Le système des MAAN n’a pas encore été officiellement approuvé par la Convention-cadre des Nations unies sur les changements climatiques. Cela explique pourquoi les modalités précises par lesquelles les gouvernements nationaux et le secteur privé peuvent tirer des bénéfices de ce mécanisme restent aujourd’hui à définir. Néanmoins, il est probable que les gouvernements des pays en développement qui auront inscrit leurs propositions d’amélioration de la gestion des déchets dans le cadre d’une MAAN bénéficieront, plus que d’autres projets, des financements du Fonds vert pour le climat.
Le lien entre gestion des déchets et changement climatique a été reconnu par la Banque mondiale (Hoornweg, Daniel et Bhada-Tata, Perinaz, 2012). Cette reconnaissance officielle devrait permettre de mettre en place plus de financements dédiés au sein des agences internationales. Cela pourrait aussi faciliter le développement de mécanismes financiers favorisant une meilleure gestion des déchets dans les pays en développement, lorsque le Protocole de Kyoto arrivera à terme en décembre 2012.

Notes de bas de page

¹ Cet article est basé sur le livre blanc Waste and Climate Change publié par l’ISWA en 2009.
² Le MDP permet aux acteurs des pays développés d’investir dans des projets de réduction des émissions dans des pays en développement. Les pays investisseurs peuvent ainsi utiliser les crédits carbones associés à ces projets pour atteindre leurs propres objectifs de réduction.
³ Les MAAN sont présentés dans l’Encadré 2 de cet article.
4 Produit chimique – quelque soit sa forme – qui s’échappe d’un site industriel de manière fortuite ou non maitrisée.
5 La digestion anaérobie, ou méthanisation, est un processus qui transforme la matière organique en compost, méthane et gaz carbonique.
6 Issu de la Convention-cadre des Nations unies sur les changements climatiques, lancé en 2011, le Fonds vert pour le climat (Green Climate Fund) est un mécanisme de transfert de fonds des pays développés vers les pays en développement. Il est destiné à aider ces derniers à mettre en œuvre des mesures d’adaptation et d’atténuation pour lutter contre le changement climatique.

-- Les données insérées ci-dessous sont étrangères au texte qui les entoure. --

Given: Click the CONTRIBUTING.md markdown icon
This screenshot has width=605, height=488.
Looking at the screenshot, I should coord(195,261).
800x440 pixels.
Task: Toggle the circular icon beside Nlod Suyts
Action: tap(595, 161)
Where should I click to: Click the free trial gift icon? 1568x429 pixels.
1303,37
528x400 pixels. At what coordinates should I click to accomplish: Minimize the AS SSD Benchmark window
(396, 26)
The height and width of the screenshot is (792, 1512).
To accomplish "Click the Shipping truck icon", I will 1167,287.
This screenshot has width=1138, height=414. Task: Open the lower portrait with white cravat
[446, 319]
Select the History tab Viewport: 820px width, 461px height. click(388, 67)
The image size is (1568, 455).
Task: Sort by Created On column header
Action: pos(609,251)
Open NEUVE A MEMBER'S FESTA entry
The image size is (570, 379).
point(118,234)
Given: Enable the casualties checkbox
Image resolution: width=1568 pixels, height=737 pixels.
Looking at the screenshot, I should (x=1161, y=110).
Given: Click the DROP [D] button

Références  / Hoornweg, D., Bhada-Tata, P., 2012. What a Waste: A Global Review of Solid Waste Management. Washington D.C., Banque mondiale, Urban Development & Local Government Unit, Mars 2012, No. 15, 98. / ISWA, 2009. Waste and Climate Change, ISWA White Paper /ISWA, 2011. In the Know, ISWA. / Scheinberg, A., Wilson, D., Rodic-Wiersma, L., 2010. Solid Waste Management in the World’s Cities, Earthscan /Sudhakar, Y., 2012. Replication of urban innovations – prioritization of strategies for the replication of Dhaka’s community-based decentralized composting model, Waste Management & Research Volume 30, issue 1 Janvier 2012, p. 20-31.